[Document passage start]

Layer 7

<< Back to Technical Glossary

OSI Layer 7 Definition

Layer 7 refers to the outermost seventh layer of the Open Systems Interconnect (OSI) Model. This highest layer, also known as the application layer, supports end-user applications and processes.

This layer is closest to the end user and is wholly application-specific. Layer 7 identifies the parties as they communicate, assesses service quality between them, and deals with issues such as constraints on data syntax, user authentication, and privacy.

Image depicts a Layer 7 OSI Model with the details for all layers starting from Layer 1.


Layer 7 FAQs

What is Layer 7?

Layer 7 or the application layer of the OSI reference model deals directly with applications. Within this narrow scope, layer 7 is responsible for displaying data and images to the user in a format humans can recognize. This in turn enables users to interface with the presentation layer below the application level. Layer 7 then helps implement a communication component by interacting with software applications.

[Document passage end]
[Data listing start]

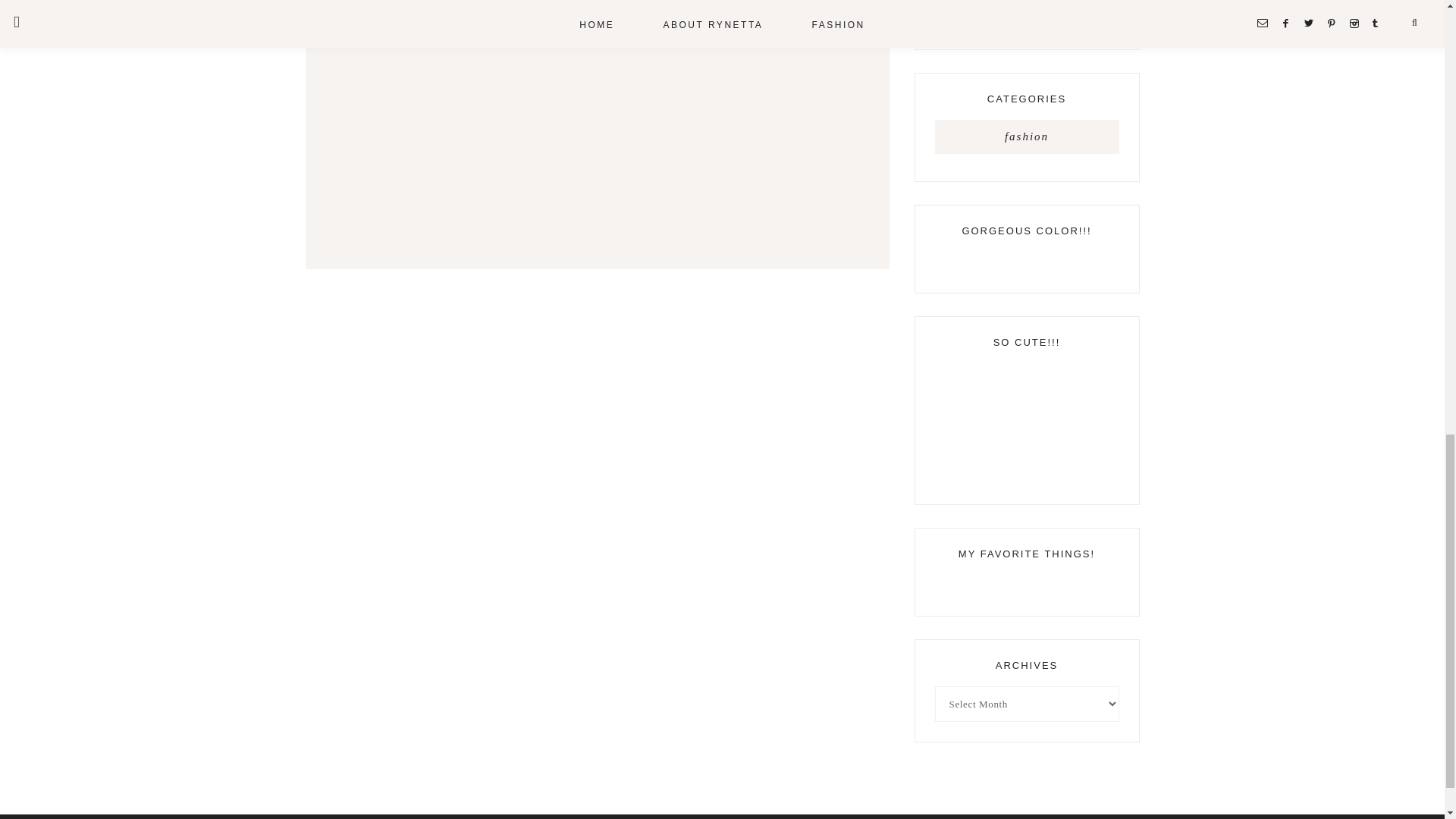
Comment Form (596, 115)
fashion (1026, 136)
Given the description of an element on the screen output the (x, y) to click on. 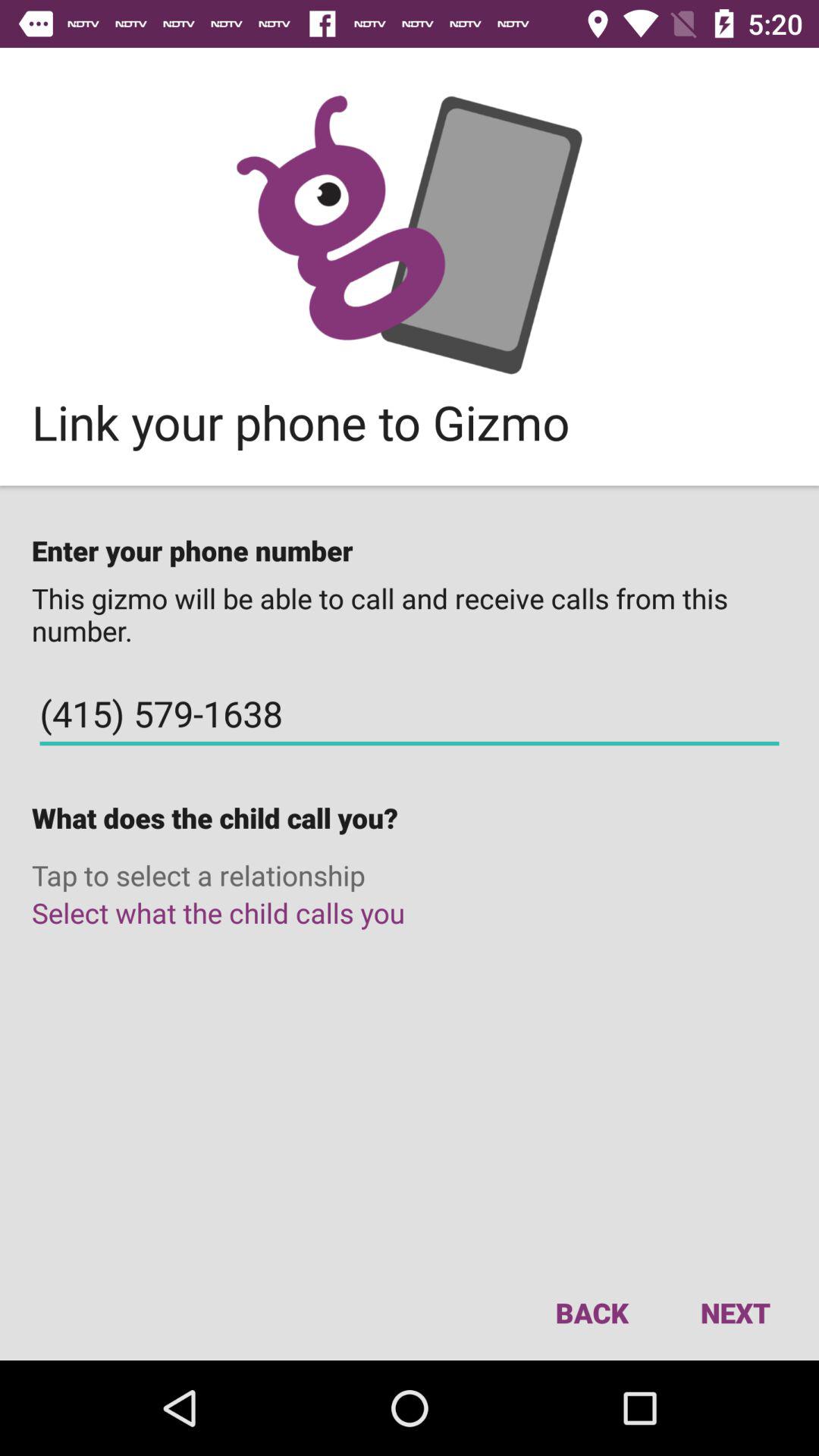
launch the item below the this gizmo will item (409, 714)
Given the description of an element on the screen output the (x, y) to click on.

[Data listing end]

■ Task instructions ■
Return the full OSI Layer 7 glossary entry word for word.

■ Response to this task ■
Layer 7

<< Back to Technical Glossary

OSI Layer 7 Definition

Layer 7 refers to the outermost seventh layer of the Open Systems Interconnect (OSI) Model. This highest layer, also known as the application layer, supports end-user applications and processes.

This layer is closest to the end user and is wholly application-specific. Layer 7 identifies the parties as they communicate, assesses service quality between them, and deals with issues such as constraints on data syntax, user authentication, and privacy.

Image depicts a Layer 7 OSI Model with the details for all layers starting from Layer 1.


Layer 7 FAQs

What is Layer 7?

Layer 7 or the application layer of the OSI reference model deals directly with applications. Within this narrow scope, layer 7 is responsible for displaying data and images to the user in a format humans can recognize. This in turn enables users to interface with the presentation layer below the application level. Layer 7 then helps implement a communication component by interacting with software applications.